The input START
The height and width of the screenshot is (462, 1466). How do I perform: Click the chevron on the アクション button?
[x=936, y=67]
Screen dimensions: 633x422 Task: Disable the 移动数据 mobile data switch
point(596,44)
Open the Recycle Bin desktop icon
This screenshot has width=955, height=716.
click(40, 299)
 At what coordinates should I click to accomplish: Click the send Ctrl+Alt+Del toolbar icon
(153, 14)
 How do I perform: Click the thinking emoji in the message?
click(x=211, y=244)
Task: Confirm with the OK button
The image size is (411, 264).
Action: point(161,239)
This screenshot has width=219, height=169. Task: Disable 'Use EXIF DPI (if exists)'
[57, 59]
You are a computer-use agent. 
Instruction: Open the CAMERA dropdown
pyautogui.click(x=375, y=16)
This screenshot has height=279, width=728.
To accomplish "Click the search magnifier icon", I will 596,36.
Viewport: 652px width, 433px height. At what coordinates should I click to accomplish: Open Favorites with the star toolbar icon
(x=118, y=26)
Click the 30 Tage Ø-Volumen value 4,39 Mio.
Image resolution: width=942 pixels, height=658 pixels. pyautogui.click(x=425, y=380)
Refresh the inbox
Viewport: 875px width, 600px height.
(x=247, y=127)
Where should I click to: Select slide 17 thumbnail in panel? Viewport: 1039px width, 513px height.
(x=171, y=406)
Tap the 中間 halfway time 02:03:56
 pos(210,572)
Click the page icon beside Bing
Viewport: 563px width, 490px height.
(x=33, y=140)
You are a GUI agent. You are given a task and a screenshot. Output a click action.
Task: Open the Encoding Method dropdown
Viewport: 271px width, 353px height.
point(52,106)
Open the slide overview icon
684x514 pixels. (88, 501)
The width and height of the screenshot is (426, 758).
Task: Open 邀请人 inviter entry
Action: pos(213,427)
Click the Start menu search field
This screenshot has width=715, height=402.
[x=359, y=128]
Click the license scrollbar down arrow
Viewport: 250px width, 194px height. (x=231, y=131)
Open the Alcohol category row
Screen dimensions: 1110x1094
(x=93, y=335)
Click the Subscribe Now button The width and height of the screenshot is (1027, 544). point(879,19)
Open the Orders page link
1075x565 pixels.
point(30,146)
The input END
Work order
Exact copies of the lines from the one holding "Screen dimensions: 1110x1094" through the last line above, and only those, make up the answer.

Solution for this problem
Screen dimensions: 1110x1094
(x=93, y=335)
Click the Subscribe Now button The width and height of the screenshot is (1027, 544). point(879,19)
Open the Orders page link
1075x565 pixels.
point(30,146)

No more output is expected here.